The party is followed by Apaches, who believe the camels are gods, until one of the beasts breaks a leg and has to be shot. Lilly tries to persuade Clint to go straight, but the lure of $20,000 is too great. When Tall Tale is bitten by a gila monster, Clint treats the wound but it gets infected. Although he’s not qualified to do so, he prepares to amputate Tall Tale’s arm, until Lilly speaks up and Clint’s real identity becomes known. After a fight with Beale, he is exiled from the group, looking for a town 80 miles south, and is joined by Carroll, who wants half the loot. They find a water hole in the rocks, and Carroll gets the jump on Clint, intending to take both canteens, both horses and all the loot. But Clint’s non-medical skill with a gun comes in handy, and Carroll ends up face down in the pool.
Clint rides back to the patrol with news of water only 30 miles distant, but the Apaches now know that the camels are mortal and attack the party from the rocks around the water. Clint redeems himself by drawing off the Indians with the remaining camel so the rest of the patrol can make a dash for the water and the protection of the rocks. When it’s over, he’s wounded but asks Beale to give back the loot to the bank, and he and Lilly are together again.

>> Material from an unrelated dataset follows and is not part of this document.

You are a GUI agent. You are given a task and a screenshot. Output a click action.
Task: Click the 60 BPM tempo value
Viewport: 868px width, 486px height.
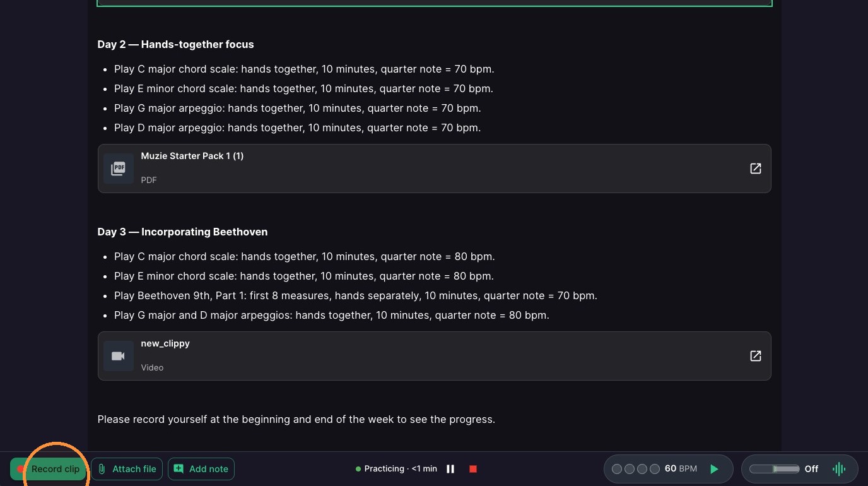[681, 469]
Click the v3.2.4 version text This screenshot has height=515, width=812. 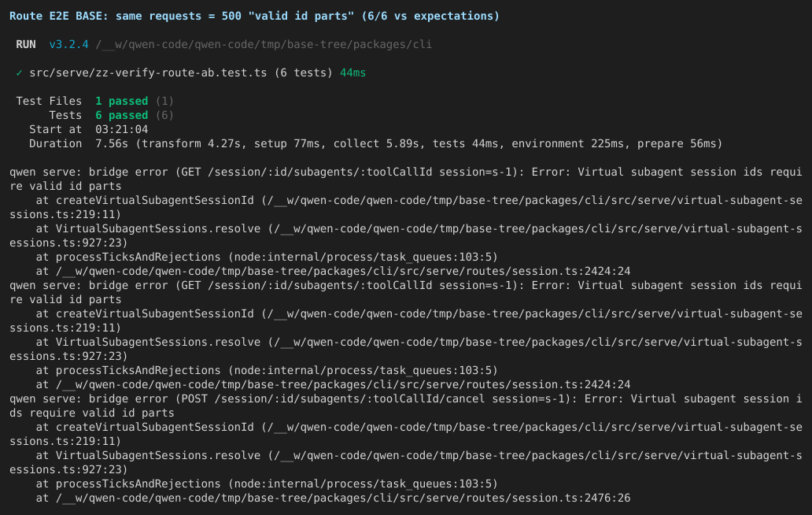(69, 45)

Although Rod Cameron seems to get top billing, Joanne Dru is the best thing in the movie. Ultimately Lilly finds Cameron’s character Beale more interesting than we do. John Ireland was an intriguing mix of hard-edged tough guy with an ability to learn, but he’s never very convincing as the doctor. John Dehner makes an excellent villain as dastardly muleskinner Matt Carroll..
This was made in the 3-D fad of the early 1950s (like Hondo, Gun Fury, The Stranger Wore a Gun and The Moonlighter), which faded out almost as soon as it began. There are a couple of things that show a lack of careful direction. As the patrol drives its wagons along the side of some dunes, Clint and Lilly are riding downhill from them, where they’ll be crushed if the wagons tip over, as it seems they might. And as Clint rides back to the patrol from the water hole, he leaves Carroll’s body in the water. With the desert heat and decomposition of the corpse, that will leave the water hole fouled and unusable by the time the patrol gets there. Filmed on location in southern Utah, near Kanab. The direction is by journeyman Ray Nazarro. The unexceptional screenplay by Harry Essex has some clunky dialogue, especially Lilly’s lines to Clint about going straight. In color, at only 75 minutes.
Dru was good in westerns, but she didn’t always enjoy them. “I simply hated horses,” she said in a 1957 interview with Hedda Hopper. “And those long gingham dresses with boned bodices are miserable things to wear.” By the end of the 1950s she had drifted almost entirely into television work, and she and Ireland were divorced in 1957.
Edward Fitzpatrick Beale and his involvement with camels in the American southwest are based on actual history. In 1857, Lt. Beale, with the support of Secretary of War Jefferson Davis, used 25 camels to survey a route for a wagon road from Fort Defiance in Arizona to the Colorado River, then took the camels on to California. The Santa Fe Railroad and U. S. Highway 66 subsequently followed this route. With the outbreak of the Civil War, the Camel Corps was largely forgotten, although there were reports of feral camels in the southwest well into the 1900s—even as late as 1975 in Baja California. Hadji Ali, an Ottoman citizen, was the lead camel driver of the Camel Corps beginning around 1856 and lived in this country until his death in 1902 in Arizona. There was even a folk song about him, recorded by the New Christy Minstrels in the 1960s.